Your reaction to this statement probably gives away your age. Not sure what a floppy disk is? Hi, Gen Z! Got a horrified look on your face realizing that weapons capable of wiping out the entire human race were controlled by a piece of technology that dates back to 1967? Hello, Gen X’ers and Millennials. Confused as to what the big deal is because who needs all this new-fangled technology, anyway? OK, Boomer.

Regardless of your generation, you might need a little catching up. Just like the government did – a 2016 report detailed just how far behind its technology was when it came to the nuclear arsenal. Sure, no one expects giant bureaucracies to be tech innovators, but it was still pretty alarming to find out that the systems that controlled ballistic missiles at least partially relied on the same kind of hardware that a first grader may have used to save their book report in 1991.

Wait, What’s a Floppy Disk Again?

You know the save icon? That’s often an image of a floppy disk, a piece of rectangular hardware that could fit in your hand. Throughout the 1980s and '90s, the disks (which really were kind of floppy) were the most popular way to save data on computers. Had to use the school printer to turn in an assignment?
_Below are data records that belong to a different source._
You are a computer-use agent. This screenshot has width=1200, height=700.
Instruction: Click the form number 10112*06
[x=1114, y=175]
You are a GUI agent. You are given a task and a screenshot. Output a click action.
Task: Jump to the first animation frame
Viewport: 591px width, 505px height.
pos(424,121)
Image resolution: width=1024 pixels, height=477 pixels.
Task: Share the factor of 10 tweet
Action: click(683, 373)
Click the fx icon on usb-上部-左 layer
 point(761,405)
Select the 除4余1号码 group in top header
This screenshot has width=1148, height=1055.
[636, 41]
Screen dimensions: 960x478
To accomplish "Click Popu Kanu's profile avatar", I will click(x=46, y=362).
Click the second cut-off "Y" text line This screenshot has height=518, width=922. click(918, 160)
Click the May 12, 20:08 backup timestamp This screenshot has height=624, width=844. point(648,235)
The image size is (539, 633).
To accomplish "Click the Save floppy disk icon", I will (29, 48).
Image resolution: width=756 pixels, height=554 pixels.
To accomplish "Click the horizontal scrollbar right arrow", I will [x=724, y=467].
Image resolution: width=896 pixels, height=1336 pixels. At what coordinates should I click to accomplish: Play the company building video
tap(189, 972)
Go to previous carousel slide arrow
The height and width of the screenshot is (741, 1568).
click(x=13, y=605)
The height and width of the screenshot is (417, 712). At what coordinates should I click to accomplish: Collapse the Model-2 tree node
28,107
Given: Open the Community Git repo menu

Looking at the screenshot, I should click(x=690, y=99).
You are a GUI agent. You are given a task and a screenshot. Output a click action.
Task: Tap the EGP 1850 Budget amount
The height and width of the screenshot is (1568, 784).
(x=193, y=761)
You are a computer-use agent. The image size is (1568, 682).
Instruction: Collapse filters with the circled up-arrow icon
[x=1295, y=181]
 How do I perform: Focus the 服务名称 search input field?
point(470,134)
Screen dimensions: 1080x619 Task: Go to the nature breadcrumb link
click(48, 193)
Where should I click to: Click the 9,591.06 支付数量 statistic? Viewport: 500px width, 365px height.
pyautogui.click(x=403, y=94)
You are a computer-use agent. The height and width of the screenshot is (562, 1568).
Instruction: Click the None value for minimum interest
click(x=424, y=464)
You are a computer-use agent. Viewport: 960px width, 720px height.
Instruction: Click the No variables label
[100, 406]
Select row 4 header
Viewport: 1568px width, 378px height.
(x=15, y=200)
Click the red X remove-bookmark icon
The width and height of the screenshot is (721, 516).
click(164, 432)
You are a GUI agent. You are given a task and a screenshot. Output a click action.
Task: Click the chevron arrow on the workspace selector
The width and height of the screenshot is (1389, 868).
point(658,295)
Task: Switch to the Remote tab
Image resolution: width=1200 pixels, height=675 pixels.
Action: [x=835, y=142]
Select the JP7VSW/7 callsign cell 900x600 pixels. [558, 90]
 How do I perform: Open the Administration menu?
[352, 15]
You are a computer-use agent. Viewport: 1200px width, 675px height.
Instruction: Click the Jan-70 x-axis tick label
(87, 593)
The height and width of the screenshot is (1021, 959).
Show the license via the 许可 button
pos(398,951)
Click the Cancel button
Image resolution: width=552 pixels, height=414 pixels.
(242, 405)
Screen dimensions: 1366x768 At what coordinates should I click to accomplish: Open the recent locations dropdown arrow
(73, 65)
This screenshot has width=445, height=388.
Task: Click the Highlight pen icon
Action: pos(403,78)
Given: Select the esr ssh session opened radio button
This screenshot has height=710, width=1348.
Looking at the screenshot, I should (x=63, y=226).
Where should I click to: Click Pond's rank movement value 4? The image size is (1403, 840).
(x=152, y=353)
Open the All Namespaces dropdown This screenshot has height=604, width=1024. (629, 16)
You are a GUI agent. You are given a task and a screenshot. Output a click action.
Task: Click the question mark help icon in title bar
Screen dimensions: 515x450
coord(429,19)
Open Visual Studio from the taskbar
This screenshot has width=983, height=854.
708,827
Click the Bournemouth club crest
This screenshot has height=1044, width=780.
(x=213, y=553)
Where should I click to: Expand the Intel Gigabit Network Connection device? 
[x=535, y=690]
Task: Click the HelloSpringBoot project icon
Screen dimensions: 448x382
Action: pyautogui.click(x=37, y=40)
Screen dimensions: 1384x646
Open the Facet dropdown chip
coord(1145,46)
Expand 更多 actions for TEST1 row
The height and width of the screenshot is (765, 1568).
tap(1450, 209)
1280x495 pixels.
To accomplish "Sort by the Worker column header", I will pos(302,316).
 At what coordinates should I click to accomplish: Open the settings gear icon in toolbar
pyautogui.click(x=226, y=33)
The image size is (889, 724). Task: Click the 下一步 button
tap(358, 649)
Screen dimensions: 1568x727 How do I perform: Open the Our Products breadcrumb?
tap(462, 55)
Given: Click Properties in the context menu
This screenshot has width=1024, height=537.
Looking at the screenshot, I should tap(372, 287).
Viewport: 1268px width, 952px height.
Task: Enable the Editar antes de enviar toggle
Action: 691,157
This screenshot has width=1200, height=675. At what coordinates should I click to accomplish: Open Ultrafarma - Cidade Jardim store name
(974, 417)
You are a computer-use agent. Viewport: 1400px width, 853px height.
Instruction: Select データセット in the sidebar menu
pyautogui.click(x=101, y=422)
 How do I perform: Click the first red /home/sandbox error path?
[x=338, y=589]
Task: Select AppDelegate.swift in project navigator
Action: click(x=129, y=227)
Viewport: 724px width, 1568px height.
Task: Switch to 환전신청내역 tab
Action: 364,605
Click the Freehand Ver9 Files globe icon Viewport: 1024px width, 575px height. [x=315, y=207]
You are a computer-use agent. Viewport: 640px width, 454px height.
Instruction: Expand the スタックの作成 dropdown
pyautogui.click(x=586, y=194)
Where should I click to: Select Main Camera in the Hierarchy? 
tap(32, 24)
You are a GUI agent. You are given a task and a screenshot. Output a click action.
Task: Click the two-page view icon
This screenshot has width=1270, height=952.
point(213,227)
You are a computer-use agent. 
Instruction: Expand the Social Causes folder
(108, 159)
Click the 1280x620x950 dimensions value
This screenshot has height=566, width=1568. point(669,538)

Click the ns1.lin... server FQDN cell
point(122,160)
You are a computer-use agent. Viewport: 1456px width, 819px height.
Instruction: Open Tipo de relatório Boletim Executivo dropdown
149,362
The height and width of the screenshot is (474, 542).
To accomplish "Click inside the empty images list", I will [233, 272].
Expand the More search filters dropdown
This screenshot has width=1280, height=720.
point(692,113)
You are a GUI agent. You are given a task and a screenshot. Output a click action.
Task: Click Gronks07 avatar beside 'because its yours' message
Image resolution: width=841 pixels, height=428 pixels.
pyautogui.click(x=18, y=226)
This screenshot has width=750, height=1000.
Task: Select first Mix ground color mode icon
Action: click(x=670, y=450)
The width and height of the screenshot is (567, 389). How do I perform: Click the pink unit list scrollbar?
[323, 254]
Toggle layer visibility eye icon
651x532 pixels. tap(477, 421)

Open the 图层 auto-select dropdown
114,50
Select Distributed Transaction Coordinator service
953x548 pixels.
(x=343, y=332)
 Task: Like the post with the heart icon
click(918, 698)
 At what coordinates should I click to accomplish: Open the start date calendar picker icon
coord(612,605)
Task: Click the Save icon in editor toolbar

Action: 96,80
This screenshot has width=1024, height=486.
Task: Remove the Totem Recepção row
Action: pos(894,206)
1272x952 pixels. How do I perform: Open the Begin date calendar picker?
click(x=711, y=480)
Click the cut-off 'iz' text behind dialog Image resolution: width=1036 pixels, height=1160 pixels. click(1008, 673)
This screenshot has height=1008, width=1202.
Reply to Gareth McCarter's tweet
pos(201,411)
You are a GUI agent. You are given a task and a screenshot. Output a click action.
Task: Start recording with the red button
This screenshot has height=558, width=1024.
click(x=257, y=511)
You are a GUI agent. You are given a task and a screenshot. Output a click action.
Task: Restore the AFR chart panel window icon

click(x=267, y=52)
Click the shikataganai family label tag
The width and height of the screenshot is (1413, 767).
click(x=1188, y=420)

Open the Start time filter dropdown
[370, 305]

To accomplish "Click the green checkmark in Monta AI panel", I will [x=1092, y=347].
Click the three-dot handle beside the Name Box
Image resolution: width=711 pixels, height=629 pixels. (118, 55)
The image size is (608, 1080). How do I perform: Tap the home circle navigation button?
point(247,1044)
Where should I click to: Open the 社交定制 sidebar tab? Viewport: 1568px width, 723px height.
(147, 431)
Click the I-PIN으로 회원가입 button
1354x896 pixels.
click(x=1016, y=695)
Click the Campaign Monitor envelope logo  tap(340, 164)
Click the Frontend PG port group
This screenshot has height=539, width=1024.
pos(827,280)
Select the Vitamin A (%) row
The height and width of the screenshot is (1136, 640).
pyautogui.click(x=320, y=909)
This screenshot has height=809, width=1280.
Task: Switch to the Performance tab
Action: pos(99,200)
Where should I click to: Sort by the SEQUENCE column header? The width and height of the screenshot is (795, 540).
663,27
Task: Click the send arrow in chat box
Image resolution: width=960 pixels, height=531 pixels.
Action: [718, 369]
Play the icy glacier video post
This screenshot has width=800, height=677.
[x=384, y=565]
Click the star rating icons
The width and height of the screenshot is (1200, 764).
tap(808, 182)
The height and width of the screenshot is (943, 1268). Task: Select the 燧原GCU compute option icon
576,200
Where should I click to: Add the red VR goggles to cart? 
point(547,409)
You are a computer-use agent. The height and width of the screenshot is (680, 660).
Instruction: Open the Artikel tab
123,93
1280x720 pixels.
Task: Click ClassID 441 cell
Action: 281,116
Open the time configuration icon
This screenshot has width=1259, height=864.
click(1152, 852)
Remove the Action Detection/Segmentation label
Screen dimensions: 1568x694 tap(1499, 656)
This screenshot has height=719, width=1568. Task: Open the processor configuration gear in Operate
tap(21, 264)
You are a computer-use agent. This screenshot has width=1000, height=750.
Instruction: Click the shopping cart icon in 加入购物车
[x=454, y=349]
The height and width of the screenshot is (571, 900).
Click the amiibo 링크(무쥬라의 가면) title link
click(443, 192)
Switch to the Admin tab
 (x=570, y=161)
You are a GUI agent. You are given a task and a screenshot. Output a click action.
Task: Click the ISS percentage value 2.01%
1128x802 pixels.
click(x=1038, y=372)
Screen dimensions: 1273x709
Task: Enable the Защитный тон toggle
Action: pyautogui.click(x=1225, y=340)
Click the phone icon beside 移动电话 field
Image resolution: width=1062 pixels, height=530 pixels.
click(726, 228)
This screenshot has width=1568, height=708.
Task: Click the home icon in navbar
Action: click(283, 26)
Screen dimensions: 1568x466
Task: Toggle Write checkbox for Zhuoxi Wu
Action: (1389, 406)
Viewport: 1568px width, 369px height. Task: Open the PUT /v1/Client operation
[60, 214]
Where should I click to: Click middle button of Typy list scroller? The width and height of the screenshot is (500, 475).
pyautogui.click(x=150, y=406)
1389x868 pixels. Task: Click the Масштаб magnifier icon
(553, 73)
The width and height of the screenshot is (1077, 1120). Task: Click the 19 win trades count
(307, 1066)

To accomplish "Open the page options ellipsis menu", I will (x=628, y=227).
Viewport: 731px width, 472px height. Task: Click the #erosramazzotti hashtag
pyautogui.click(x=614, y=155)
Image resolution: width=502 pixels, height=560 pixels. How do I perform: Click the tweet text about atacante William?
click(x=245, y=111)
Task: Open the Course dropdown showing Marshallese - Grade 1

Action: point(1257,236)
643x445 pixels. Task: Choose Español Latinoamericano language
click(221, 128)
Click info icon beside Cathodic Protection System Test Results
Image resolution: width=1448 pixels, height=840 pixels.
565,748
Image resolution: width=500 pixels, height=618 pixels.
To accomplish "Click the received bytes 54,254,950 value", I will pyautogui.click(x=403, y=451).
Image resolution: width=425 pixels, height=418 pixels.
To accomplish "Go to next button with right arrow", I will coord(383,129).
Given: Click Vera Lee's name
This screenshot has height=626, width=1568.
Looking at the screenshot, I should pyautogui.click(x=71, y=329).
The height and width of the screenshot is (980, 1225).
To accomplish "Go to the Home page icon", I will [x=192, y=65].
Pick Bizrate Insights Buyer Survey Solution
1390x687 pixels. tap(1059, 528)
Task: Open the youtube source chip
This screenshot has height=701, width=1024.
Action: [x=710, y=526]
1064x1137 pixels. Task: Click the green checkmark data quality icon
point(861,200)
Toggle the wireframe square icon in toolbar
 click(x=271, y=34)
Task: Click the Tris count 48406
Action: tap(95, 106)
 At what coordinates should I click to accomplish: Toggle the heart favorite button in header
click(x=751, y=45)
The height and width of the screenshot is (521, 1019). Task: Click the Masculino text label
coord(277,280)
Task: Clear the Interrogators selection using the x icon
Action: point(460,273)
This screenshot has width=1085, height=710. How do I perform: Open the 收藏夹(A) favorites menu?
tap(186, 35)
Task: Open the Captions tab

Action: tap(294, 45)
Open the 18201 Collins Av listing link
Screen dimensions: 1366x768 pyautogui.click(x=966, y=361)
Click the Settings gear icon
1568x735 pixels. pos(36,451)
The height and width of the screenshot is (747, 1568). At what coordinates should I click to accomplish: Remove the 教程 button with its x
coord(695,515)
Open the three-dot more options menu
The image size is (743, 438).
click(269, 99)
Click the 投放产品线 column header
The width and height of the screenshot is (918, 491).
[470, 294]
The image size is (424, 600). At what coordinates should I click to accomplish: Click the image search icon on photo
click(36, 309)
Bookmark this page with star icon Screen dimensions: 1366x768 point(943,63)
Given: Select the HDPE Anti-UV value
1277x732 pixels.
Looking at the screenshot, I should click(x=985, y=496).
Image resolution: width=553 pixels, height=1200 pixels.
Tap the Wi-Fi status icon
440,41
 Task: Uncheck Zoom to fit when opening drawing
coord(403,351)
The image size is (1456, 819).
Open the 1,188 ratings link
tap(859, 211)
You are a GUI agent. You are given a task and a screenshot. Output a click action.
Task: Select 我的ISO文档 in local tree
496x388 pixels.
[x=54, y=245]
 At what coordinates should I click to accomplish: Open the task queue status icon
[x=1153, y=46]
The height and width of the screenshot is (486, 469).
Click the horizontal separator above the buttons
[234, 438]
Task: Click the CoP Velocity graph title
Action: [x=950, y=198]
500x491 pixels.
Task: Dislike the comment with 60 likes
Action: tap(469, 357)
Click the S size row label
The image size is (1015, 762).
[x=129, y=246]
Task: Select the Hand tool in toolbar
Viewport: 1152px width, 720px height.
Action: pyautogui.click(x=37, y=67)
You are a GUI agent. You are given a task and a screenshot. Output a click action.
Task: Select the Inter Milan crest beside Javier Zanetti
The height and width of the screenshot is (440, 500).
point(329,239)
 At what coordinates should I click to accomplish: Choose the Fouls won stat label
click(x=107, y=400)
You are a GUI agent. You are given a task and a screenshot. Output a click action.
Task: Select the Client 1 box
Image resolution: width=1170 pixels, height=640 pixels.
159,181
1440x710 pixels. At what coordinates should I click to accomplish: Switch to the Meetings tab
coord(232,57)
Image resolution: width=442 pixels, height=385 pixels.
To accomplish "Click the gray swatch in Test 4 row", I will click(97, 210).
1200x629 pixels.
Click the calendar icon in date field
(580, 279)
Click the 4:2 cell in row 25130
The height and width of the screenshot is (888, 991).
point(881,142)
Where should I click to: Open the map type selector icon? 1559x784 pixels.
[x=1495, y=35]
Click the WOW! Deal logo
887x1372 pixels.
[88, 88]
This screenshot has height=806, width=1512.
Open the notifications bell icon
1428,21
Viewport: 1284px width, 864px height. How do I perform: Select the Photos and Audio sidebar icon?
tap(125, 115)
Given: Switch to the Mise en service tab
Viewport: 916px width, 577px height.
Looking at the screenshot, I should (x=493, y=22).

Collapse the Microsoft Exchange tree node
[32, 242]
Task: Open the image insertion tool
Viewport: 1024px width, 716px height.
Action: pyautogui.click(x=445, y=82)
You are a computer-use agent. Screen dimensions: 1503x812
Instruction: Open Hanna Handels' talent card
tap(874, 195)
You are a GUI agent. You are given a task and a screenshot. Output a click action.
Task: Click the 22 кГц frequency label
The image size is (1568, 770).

You could work on it on your home computer, then manually save the work to the disk you’d inserted into the floppy disk drive of your computer. Then, eject that disk, insert it into your library’s computer, open up your file, and send it to the printer.

The technology has been outdated since at least the mid-2000s, at first replaced by hardware like CDs and USB flash drives, and then by online networks like the cloud. Those upgrades made life far more convenient, allowed people to transfer larger amounts of data and minimized loss – everyone who relied on floppy disks for storage for their job or school can tell you at least one horror story of a disk they lost or one that was ruined when a Diet Coke spilled all over it, for instance. A Diet Coke can still ruin a computer, but it won’t make you lose any Google Docs that save to the cloud every second.

But floppy disks do still have one advantage over new tech. They can’t get hacked. Yes, someone can steal a disk full of sensitive info, but stealing something from the Pentagon is a lot of work.

The cloud is vulnerable to attack, though. Online hackers have already shown they can work their way into the Pentagon, so the 1970s hardware was almost something of a Cold War-era level of protection against cyber warfare.

So is this Move Good, or…?

That’s a good question. Some military and tech experts are arguing it’s not exactly for the best, all things considered. They note that the move to a modernized system makes it all the more vulnerable, and erases a one-of-a-kind ecosystem that seasoned experts were able to efficiently manage and repair (even though it sometimes required the use of actual soldering irons).

But even those who advocate for old hardware acknowledge that the times, well, they are a changin’. The long overdue move to less antiquated tech had to come at some point, and it will make it easier to hire new people who are trained to work on modern systems. It will also be easier to source equipment now, considering the last 8-inch floppy disk was made an entire five years ago.